This is the model run script.

mpirun -np 1 --allow-run-as-root python guided-diffusion/scripts/image_train.py \
--data_dir "datasets/cifar" \
--attention_resolutions '32,16,8' \
--class_cond True \
--diffusion_steps 1000 \
--image_size 128 \
--channel_mult '1,1.5,2,4,5' \
--learn_sigma True \
--noise_schedule 'linear' \
--num_channels 256 \
--num_heads 4 \
--num_res_blocks 3 \
--resblock_updown True \
--use_fp16 True \
--use_scale_shift_norm True \
--lr 1e-4 \
--weight_decay 1e-4 \
--batch_size  8 \
--ema_rate  '0.9999' \
--log_interval  10 \
--save_interval  100000

Any pointers will be very helpful!

Error logs

Traceback (most recent call last):
  File "/opt/conda/lib/python3.9/site-packages/torch/_dynamo/convert_frame.py", line 363, in _compile
    check_fn = CheckFunctionManager(
  File "/opt/conda/lib/python3.9/site-packages/torch/_dynamo/guards.py", line 548, in __init__
    guard.create(local_builder, global_builder)

**Stored records:**

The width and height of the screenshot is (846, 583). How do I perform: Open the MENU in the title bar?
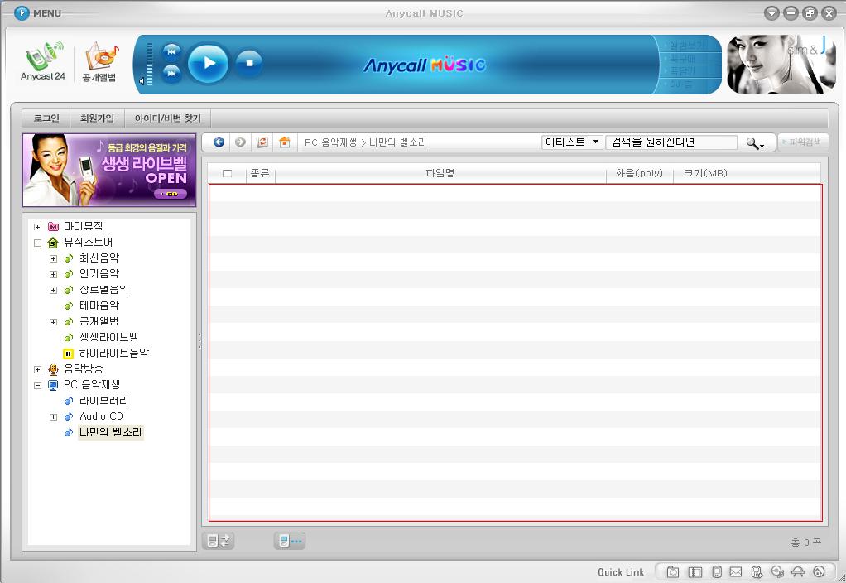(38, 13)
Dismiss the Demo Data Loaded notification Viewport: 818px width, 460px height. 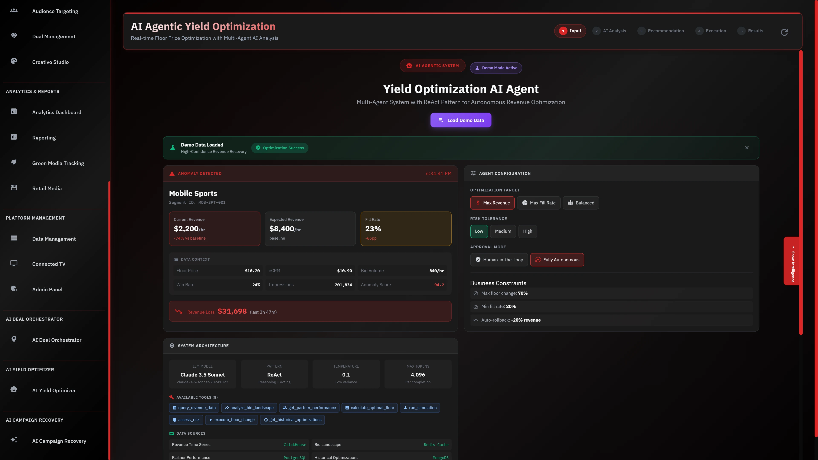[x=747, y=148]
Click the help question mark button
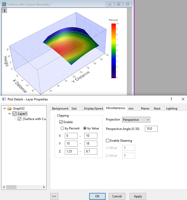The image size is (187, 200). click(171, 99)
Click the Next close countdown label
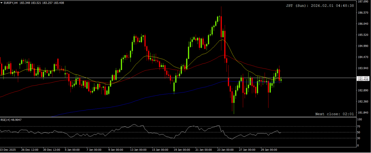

**Exercise brief:** Pick up the forum post about the guided-diffusion training error after its last line and continue it. The listing is separate material and has no connection to the forum post about the guided-diffusion training error.

**Exercise output:**
  File "/opt/conda/lib/python3.9/site-packages/torch/_guards.py", line 163, in create
    return self.create_fn(self.source.select(local_builder, global_builder), self)
  File "/opt/conda/lib/python3.9/site-packages/torch/_dynamo/guards.py", line 321, in LIST_LENGTH
    code.append(f"len({ref}) == {len(value)}")
TypeError: object of type 'tuple_iterator' has no len()

Minified repro

This is the repro after dynamo (doesn't get to AOT). This doesn't reproduce the issue. I'm beginning to doubt how useful these minifiers truly are, none of the ones I've generated recapture the issue encountered with full training.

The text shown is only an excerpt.